What it does is really simple: you can add your Citi or Mastercard Credit card to your Wallet account, and once authenticated, just swipe your phone (assuming the merchant has an NFC reader) and have your purchases recorded electronically, without the need for your card. All your transactions are mainted on the Wallet account, which can be locked (you have multiple layers of security for that), and you can review everything, whenever you want, whereever you want. Currently, Wallet works with GCard, which is a pre-paid access card, and the initial trial runs will be held in San Francisco and New York. If your phone doesn’t have an NFC chip, Google says that they’ll soon have simple NFC stickers to take care of that.

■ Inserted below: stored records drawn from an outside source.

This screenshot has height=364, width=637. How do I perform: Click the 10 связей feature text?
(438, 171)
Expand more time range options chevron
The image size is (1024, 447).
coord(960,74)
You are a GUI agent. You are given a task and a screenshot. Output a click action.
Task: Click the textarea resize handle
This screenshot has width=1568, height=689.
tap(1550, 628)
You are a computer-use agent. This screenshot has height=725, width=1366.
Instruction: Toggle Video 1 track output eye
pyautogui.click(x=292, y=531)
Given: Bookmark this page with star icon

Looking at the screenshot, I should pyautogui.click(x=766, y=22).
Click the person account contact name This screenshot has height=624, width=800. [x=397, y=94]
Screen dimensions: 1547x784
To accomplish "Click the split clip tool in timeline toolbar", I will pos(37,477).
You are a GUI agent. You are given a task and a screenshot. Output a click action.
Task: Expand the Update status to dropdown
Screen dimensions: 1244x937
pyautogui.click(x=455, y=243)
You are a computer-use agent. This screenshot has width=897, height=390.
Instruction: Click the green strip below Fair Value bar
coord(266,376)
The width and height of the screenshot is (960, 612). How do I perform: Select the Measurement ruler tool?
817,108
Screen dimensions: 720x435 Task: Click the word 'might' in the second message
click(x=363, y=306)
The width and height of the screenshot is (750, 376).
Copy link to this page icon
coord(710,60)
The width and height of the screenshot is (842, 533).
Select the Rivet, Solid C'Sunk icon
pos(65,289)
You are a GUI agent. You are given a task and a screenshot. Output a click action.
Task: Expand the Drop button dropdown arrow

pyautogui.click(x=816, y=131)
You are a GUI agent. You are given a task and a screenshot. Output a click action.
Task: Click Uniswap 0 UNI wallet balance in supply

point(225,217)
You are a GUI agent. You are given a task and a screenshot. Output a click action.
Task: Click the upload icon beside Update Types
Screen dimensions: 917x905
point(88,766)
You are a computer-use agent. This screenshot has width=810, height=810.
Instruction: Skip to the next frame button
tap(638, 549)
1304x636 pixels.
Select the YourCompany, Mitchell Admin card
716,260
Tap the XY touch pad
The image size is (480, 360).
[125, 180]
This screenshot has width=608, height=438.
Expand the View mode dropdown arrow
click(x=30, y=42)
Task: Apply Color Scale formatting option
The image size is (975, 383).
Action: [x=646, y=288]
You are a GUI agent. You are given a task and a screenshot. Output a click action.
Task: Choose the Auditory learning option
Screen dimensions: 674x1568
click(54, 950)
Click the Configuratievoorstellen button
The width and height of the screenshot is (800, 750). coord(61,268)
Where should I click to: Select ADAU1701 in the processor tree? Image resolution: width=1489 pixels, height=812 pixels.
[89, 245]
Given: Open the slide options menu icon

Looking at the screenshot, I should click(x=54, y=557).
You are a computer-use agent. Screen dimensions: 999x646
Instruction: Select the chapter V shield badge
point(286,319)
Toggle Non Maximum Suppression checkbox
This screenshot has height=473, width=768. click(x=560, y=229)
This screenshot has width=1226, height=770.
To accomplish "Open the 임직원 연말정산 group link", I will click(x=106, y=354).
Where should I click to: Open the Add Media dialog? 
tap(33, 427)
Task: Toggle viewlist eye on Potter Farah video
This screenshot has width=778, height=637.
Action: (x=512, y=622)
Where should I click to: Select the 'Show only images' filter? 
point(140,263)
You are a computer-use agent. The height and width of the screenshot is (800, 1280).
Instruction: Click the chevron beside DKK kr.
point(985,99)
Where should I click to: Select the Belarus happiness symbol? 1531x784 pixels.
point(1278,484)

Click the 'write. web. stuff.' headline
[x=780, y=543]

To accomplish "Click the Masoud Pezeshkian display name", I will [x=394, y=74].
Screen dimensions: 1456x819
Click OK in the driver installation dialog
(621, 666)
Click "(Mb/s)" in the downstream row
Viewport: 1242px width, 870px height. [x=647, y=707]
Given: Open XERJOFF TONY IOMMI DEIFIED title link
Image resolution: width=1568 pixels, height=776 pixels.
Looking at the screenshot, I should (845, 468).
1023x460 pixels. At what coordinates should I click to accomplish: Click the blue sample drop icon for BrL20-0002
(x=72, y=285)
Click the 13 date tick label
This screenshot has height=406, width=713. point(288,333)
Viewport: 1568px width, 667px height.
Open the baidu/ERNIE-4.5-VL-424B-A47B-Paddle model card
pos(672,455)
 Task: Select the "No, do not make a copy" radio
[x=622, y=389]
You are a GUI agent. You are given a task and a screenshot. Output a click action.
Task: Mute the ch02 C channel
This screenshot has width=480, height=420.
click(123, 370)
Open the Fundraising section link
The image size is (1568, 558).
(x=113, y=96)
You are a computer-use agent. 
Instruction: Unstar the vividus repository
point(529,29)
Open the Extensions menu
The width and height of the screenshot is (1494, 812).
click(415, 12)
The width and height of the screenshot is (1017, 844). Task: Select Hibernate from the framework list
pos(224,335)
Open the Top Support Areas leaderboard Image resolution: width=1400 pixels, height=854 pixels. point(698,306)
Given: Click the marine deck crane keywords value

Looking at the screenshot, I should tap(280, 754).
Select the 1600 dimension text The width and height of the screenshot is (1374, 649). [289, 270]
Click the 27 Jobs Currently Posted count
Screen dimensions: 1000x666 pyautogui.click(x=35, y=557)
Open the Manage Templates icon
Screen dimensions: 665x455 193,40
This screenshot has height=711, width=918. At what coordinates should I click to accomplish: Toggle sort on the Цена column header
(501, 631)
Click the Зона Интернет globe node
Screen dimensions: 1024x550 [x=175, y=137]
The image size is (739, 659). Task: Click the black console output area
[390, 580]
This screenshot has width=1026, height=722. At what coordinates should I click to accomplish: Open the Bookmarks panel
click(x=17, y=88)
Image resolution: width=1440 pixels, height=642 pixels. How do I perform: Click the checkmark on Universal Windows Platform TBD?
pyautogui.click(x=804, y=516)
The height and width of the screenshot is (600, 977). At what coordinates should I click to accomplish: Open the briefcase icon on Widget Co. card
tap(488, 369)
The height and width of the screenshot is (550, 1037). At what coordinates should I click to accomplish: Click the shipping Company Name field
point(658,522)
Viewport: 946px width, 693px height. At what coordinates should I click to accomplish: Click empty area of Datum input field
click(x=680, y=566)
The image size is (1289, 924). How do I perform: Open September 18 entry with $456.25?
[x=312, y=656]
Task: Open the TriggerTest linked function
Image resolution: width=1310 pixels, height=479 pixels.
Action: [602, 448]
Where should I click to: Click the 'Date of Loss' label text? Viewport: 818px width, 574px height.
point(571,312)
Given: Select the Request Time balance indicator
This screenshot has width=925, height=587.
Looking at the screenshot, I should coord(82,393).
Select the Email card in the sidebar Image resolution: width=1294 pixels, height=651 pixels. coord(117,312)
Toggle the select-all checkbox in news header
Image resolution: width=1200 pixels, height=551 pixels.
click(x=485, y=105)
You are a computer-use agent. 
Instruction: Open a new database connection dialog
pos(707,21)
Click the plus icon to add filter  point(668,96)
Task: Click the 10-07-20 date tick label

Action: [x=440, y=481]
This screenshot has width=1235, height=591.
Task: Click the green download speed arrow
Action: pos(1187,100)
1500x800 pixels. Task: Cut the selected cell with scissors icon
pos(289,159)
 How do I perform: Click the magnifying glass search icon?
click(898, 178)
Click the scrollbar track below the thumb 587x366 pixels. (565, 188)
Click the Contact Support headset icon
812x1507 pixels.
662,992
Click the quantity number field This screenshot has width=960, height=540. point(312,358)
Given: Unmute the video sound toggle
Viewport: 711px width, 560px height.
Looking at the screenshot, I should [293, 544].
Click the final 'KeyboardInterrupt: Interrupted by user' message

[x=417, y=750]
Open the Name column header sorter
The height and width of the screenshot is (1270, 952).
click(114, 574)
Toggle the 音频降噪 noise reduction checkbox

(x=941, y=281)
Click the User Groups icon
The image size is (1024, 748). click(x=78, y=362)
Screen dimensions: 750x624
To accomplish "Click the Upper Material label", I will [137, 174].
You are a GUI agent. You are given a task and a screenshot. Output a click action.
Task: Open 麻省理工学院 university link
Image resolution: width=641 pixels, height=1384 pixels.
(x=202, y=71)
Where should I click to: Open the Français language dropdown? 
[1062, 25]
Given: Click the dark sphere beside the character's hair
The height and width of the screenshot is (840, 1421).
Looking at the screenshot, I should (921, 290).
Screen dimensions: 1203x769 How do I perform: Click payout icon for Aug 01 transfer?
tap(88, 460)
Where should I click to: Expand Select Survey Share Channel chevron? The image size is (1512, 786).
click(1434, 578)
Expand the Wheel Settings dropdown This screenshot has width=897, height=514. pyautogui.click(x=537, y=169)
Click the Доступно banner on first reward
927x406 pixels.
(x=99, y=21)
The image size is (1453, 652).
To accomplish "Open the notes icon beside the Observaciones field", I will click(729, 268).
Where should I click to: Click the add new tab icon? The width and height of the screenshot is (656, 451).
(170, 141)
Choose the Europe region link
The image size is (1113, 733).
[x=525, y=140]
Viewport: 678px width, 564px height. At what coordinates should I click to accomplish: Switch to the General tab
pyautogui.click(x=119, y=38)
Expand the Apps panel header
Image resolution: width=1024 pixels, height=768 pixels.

Today in our New York City office, along with Citi, MasterCard, First Data and Sprint, we gave a demo of Google Wallet, an app that will make your phone your wallet. You’ll be able to tap, pay and save using your phone and near field communication (NFC). We’re field testing Google Wallet now and plan to release it soon.
Google Wallet is a key part of our ongoing effort to improve shopping for both businesses and consumers. It’s aimed at making it easier for you to pay for and save on the goods you want, while giving merchants more ways to offer coupons and loyalty programs to customers, as well as bridging the gap between online and offline commerce.
Because Google Wallet is a mobile app, it will do more than a regular wallet ever could. You’ll be able to store your credit cards, offers, loyalty cards and gift cards, but without the bulk. When you tap to pay, your phone will also automatically redeem offers and earn loyalty points for you. Someday, even things like boarding passes, tickets, ID and keys could be stored in Google Wallet.
At first, Google Wallet will support both Citi MasterCard and a Google Prepaid Card, which you’ll be able to fund with almost any payment card. From the outset, you’ll be able to tap your phone to pay wherever MasterCard PayPass is accepted. Google Wallet will also sync your Google Offers, which you’ll be able to redeem via NFC at participating SingleTap™ merchants, or by showing the barcode as you check out. Many merchants are working to integrate their offers and loyalty programs with Google Wallet.
With Google Wallet, we’re building an open commerce ecosystem, and we’re planning to develop APIs that will enable integration with numerous partners. In the beginning, Google Wallet will be compatible with Nexus S 4G by Google, available on Sprint. Over time, we plan on expanding support to more phones.